Tuesday, July 20, 2010

Means of Infection

Surviving reports from the initial uprising infer that the old movies we right. Any wound inflicted by a reanimate might be considered mortal, and lead to rapid death and than reanimation. However, more recent accounts seem to countermand these concepts.

In fact - we seem to lack any accounts of spontaneous reanimation. Numerous interviewees recall seeing former comrades reappearing a few days to weeks later, but none have seen the transition. Whether they were dragged down or killed by other means does not seem to matter. These sessions also note that reanimates have a tendency to clean the field of all bodies - theirs and fresh corpses, unless means are taken to prevent removal of the bodies. Cremation, or isolation in guarded compounds will work, but burial does not seem to deter them.

All due caution should still be expressed, of course. Given the lack of hygiene reanimates exhibit, any wounds they open are likely to be septic - but don't seem to spread the condition.

We have discussed several mundane explanations for this. The easiest would be to say the old reports are in error - made hastily, in fear, and thus prone to exaggeration. Or perhaps given the strange nature of the enemy, the error was deliberate - to help enforce a cautions mind set amongst those reading the reports. Standard procedure in a dangerous outbreak would presume someone is infected until proven otherwise for the safety of the responders.

More radically - it could be the incubation time is longer than the in field observation, or only affects those who die in short order after the wound.
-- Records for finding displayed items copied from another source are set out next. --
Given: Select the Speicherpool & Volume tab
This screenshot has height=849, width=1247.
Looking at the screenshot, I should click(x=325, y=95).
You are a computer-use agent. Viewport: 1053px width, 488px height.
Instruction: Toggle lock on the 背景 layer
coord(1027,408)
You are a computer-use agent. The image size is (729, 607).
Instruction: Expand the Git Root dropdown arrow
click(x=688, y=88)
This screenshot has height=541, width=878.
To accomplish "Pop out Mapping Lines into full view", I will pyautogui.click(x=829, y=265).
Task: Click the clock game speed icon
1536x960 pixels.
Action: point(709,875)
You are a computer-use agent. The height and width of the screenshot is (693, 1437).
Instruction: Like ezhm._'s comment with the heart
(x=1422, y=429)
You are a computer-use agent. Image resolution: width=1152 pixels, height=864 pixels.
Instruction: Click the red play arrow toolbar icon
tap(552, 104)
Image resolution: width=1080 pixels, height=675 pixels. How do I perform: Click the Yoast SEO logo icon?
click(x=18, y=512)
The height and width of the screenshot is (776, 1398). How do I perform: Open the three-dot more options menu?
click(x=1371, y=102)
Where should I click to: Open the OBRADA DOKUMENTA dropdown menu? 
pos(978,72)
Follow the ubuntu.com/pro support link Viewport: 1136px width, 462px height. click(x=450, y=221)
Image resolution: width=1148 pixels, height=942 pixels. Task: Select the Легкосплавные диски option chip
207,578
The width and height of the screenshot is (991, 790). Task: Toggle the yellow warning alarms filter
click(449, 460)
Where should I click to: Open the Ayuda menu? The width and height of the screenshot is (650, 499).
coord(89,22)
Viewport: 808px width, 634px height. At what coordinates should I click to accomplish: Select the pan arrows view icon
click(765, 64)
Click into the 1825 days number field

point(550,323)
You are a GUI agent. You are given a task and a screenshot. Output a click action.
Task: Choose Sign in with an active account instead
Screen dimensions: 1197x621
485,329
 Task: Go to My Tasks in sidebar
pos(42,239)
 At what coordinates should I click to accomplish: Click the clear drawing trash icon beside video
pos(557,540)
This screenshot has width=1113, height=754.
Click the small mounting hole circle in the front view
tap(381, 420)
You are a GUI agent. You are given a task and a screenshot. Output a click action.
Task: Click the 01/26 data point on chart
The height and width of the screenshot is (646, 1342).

If desth is not immediate, the body eliminates the agent.

My personal hypothesis is that this has to do with the concentration of said agent. In the early days of plentiful hosts and fresh release - rapid reanimation was possible. Five years of environmental exposure and a geometric decrease in the number of potential carriers - the process has now changed. Either it is quite slow - taking weeks to months, or bodies must be brought to an area of higher concentration. Rather than casually passing on the disease, the reanimates must actually put effort into augmenting their numbers.

I do not have information on how this process might work, unfortunately. It may involve the rumored Type IV, or perhaps is subclass (following the standard nomenclature, a Delta.)